Quite understandably, given the fact that its core subscription business is nearing saturation-point, it has turned its business model in recent years from one where it seeks to maximise subscriber growth to one where it is trying to maximise the amount of money it can squeeze out of each subscribing household instead.
This process involves trying to persuade its relatively stagnant installed subscriber base to take more and more products. As chief executive Jeremy Darroch said, “we will continue to focus on overall product sales as the best means of delivering sustainable growth […].”
That strategy is working well, as the latest Q3 results, which show a 9% rise in profits, demonstrate. But it also means Sky needs to persuade the City to adopt “overall product sales” as the Key Performance Indicator (KPI) to watch and pay less attention to the plateauing of the conventional TV subscription-based one. And that in turn has entailed some judicious spinning, not for the first time.
Thus it was that in the previous quarter, Q2 (for the period ending 31 December 2012) some new lines appeared in its KPI Summary table, accompanied by some changes of terminology.
‘Now TV’ appears for the first time as a new product category and, where before there was simply a single line for Total Products, the Q2 table has re-labelled this ‘Total paid-for subscription products’ and added two new categories – ‘Connected HD boxes’ and ‘Sky Go unique users’ – below it. Add all that together and you get a new, larger, Total Products figure.
Now TV is, of course, legitimately described as a new product: it’s a different way of obtaining access to Sky’s pay-TV content. Arguably, though, ‘Connected HD boxes’ and ‘Sky Go unique users’ are not.

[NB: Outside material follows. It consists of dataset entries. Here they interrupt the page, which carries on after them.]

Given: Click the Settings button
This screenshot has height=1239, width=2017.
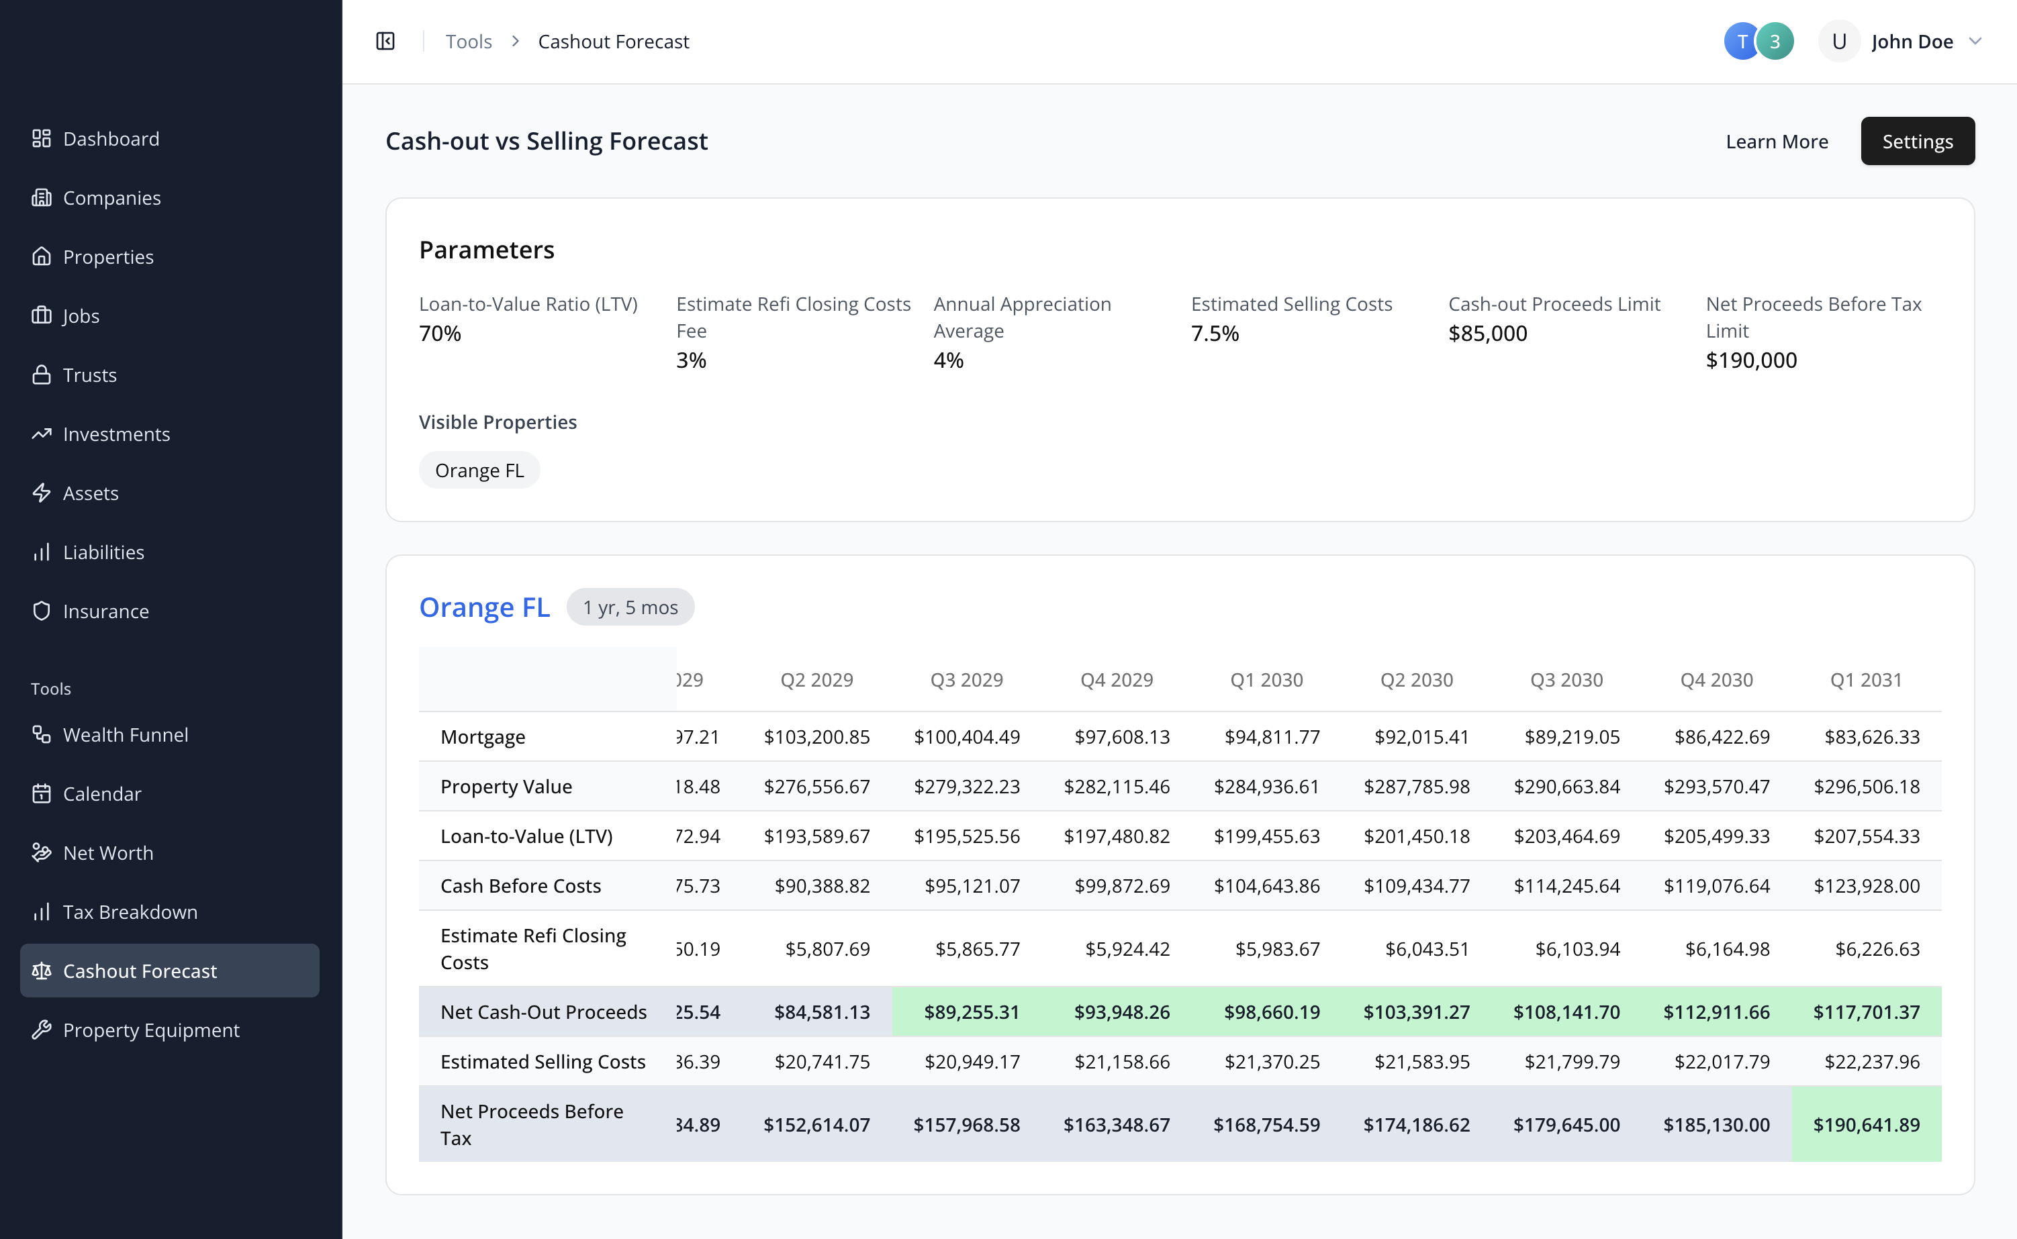Looking at the screenshot, I should click(x=1918, y=141).
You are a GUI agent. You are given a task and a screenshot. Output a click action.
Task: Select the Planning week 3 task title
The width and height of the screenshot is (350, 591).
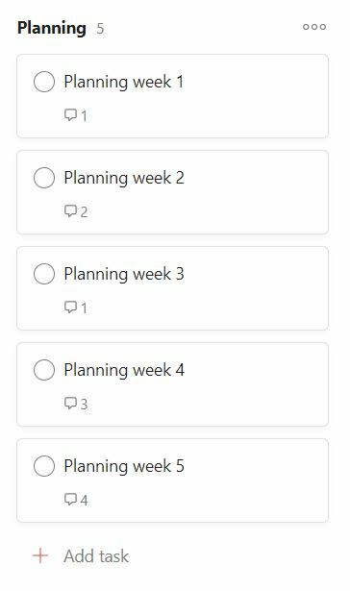pos(124,274)
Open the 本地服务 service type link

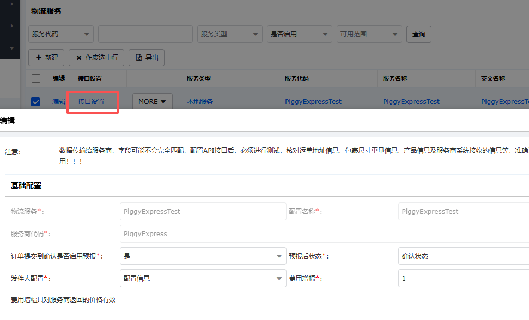200,102
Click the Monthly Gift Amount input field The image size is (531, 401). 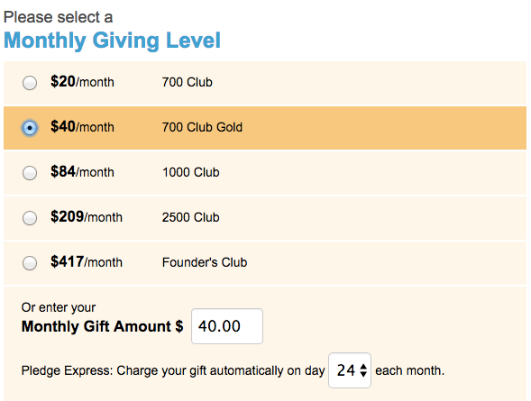227,326
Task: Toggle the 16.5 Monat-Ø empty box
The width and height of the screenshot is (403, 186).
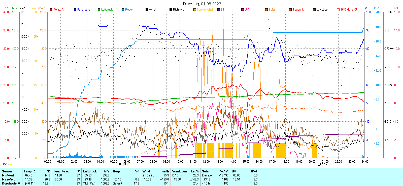Action: (338, 10)
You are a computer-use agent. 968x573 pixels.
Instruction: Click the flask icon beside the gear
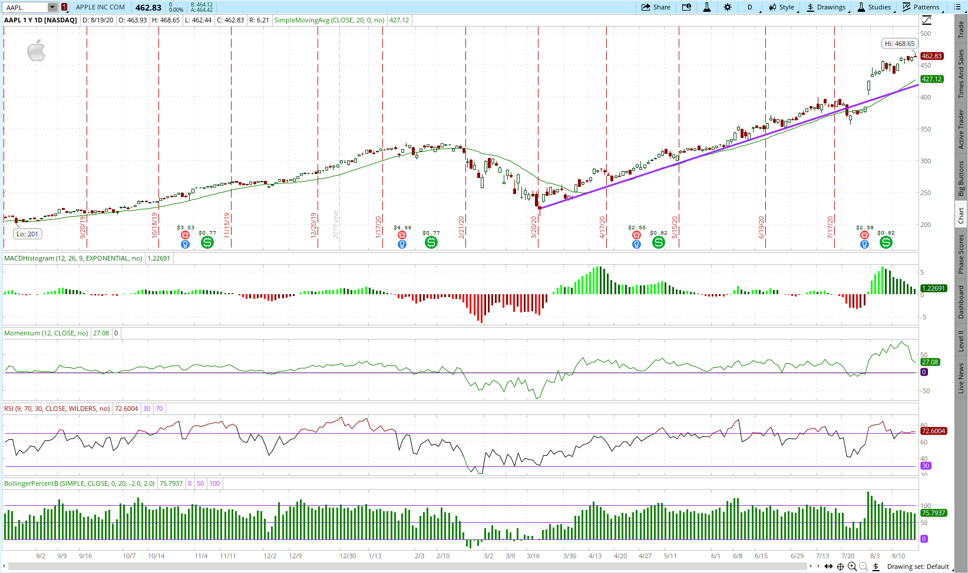pos(707,7)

For a start, connected HD boxes are a subset of HD boxes, so if you add them in as a new product you are counting the same product twice. Leaving aside the fact that a ‘user’ is not a ‘product’, the same applies to the category ‘Sky Go unique users’. Unlike Now TV subs, by definition they are already Sky TV subscribers, and are already accounted for in the ‘TV’ line above.
This process of double-counting has had a significant impact: in Q2, the new accounting wheeze had the effect of boosting Sky’s Total Products KPI from 29.5m to 34.3m.
However, roll forward to the latest set of results, for Q3, and it’s clear this working of the figures is still in-progress. In the Q3 KPI Summary table Now TV has now been removed as a separate product and bundled in with the ‘TV’ line – possibly because, as rumour has it, the ‘TV’ category would otherwise have flat-lined on its own, if not fallen, diverting the City’s attention away from product sales and back to subscriptions.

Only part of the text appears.